According to the Independence Institute's Kopel, the pro-gun community is divided on trigger lock initiatives such as Project HomeSafe. "Some support them, some believe they won't do much but are harmless, and others believe that they are a pernicious effort to promote unsafe storage practices," he said. The "unsafe practices" cited by some pro-gun advocates include improper installation of trigger locks, which could lead to accidental shootings, and reduced self-defense efficacy of a locked gun. John Velleco, spokesperson for the Gun Owners of America, argued that "trigger locks will lead to more deaths than they would prevent." They "strike at the very heart" of one's right to self-defense, said Velleco, because they cut down on the gun user's response time in an emergency.3

Others questioned the motives of those who support Project HomeSafe, suggesting that the industry is acting voluntarily to reduce the threat that trigger locks will be made mandatory. "Let's face it, this is a gimmick," said the NRA's Blackman. "Trigger locks work in the sense of public relations, in that they might prevent more serious legislative activity. But they won't really stop somebody who is serious about getting to the gun."
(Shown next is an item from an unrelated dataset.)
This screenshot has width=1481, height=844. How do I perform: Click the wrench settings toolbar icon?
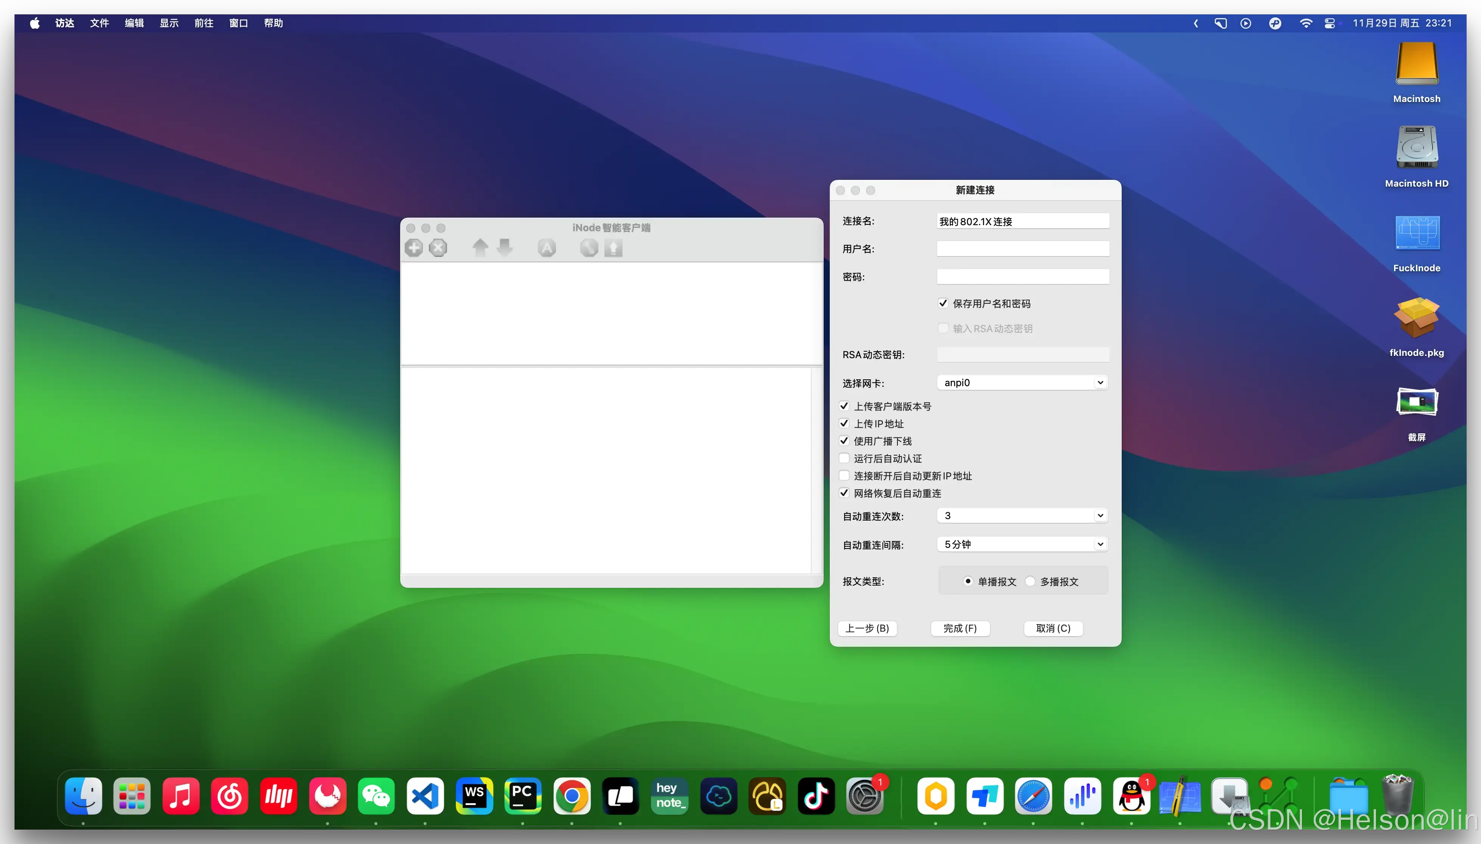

Although pro-gun advocates are divided on the efficacy of trigger locks and other safe-storage mechanisms, they are unanimous in their condemnation of any legislation mandating such devices. "The pro-gun community uniformly views safe-storage mandate laws as a threat," said Kopel—compromising what is, in its view, an unrestricted right to keep and bear arms.

Investment in Youth at Risk of Gun Violence

As noted previously, many pro-gun advocates argue that because most youth gun homicides occur among urban youth, the real problem lies in inner-city communities, not in gun use. Nonetheless, few are working toward solving the problems of the inner city. Typical was the reaction of the Citizens Committee's Waldron, who stated that inadequate after-school supervision of inner-city children was a principal cause of youth gun violence. When asked if he supported any specific interventions such as increased funding for after-school programs, Waldron said, "I'm not signing up for midnight basketball...because that's not going to turn a gangbanger into a model citizen."

One exception was the Independence Institute's Kopel. According to Kopel, neither side offers appropriate solutions to urban youth violence. "The pro-control camp addresses inner-city gun violence by regulating access," he said, whereas "the pro-gun camp argues for harsher penalties for illegal gun possession and greater prohibitions on gang membership." These proposals will not solve the problem, he argued. Instead, society should be debating more comprehensive solutions, including "massive government jobs programs," "urban enterprise zones," "charter schools," or his preferred intervention, "early childhood education programs that are expensive but proven effective."

Kopel disagreed with those who would suggest that his far-reaching proposals might complement, rather than replace, gun control. "On a theoretical level, it doesn't have to be one or the other. But the political reality is that no group can push 27 ways at once. You must prioritize, and when you do, you necessarily leave something off the agenda." Moreover, he argued, "There is a real problem of advocates letting the politicians off the hook. I mean, we have kids killing kids...so [legislators] enact meaningless access restrictions or increased possession penalties. If advocates allow them to say they've done something, then we've let them off the hook. There is less pressure for them to do something real."